Saved data entries

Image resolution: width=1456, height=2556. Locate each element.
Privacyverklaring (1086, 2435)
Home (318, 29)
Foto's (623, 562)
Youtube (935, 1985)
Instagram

### What is expected
Copy out every entry again, exactly as it was given.

### Completed exercise
Image resolution: width=1456, height=2556. Locate each element.
Privacyverklaring (1086, 2435)
Home (318, 29)
Foto's (623, 562)
Youtube (935, 1985)
Instagram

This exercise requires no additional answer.